-- Problem --
Rewrite the excerpt on customary succession, beginning at the words "The Court adopted" and stopping after "by black people.", with "legislature" changed to "Parliament".

-- Passage --

________

In other words, the Intestate Succession Act did not preclude the possibility of interested
parties reaching an agreement requiring the estate to devolve in a different way
provided that the agreement was consistent with the provisions of the Act. Presumably,
the Court envisaged the agreements complying with the provisions of the Intestate
Succession Act in broad terms only as opposed to strictly within the letter of the
provisions.
The Court adopted this approach to ensure that, through the agreements, customary
law would continue to develop spontaneously. We submit that one of the ways this
development could happen would be through agreements of members of local
communities, especially members of the deceased person’s family. This would
undoubtedly promote the development of the living customary law of succession,
albeit within the broad framework of the Intestate Succession Act. As a result of the
judgment in Bhe and the recommendations of the SALRC, the legislature enacted the
RCLSA.

The Black Administration Act 38 of 1927


Besides regulating succession, the BAA also determined the consequences of civil
marriages contracted by black people.

________

-- Material shown --
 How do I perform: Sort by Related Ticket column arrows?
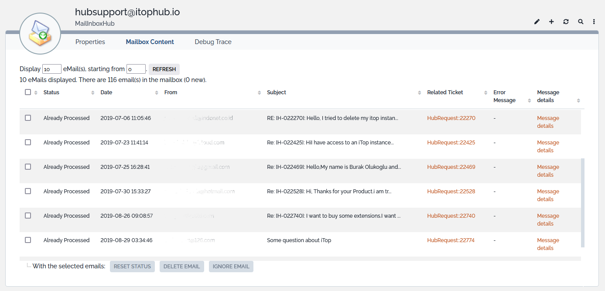485,93
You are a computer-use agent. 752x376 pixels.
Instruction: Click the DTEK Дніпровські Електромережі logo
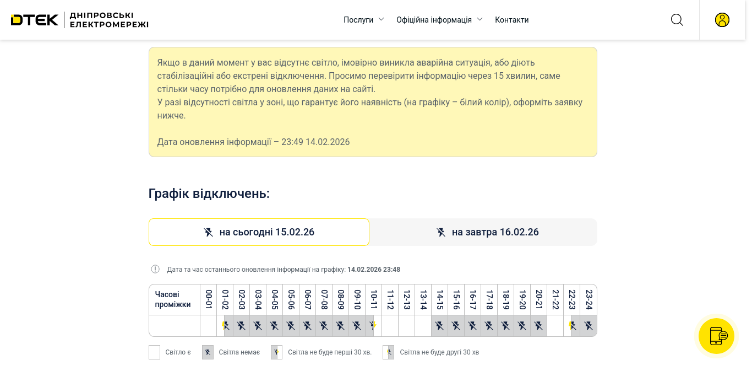click(x=80, y=20)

________

-- In response --
The Court adopted this approach to ensure that, through the agreements, customary
law would continue to develop spontaneously. We submit that one of the ways this
development could happen would be through agreements of members of local
communities, especially members of the deceased person’s family. This would
undoubtedly promote the development of the living customary law of succession,
albeit within the broad framework of the Intestate Succession Act. As a result of the
judgment in Bhe and the recommendations of the SALRC, the Parliament enacted the
RCLSA.

The Black Administration Act 38 of 1927


Besides regulating succession, the BAA also determined the consequences of civil
marriages contracted by black people.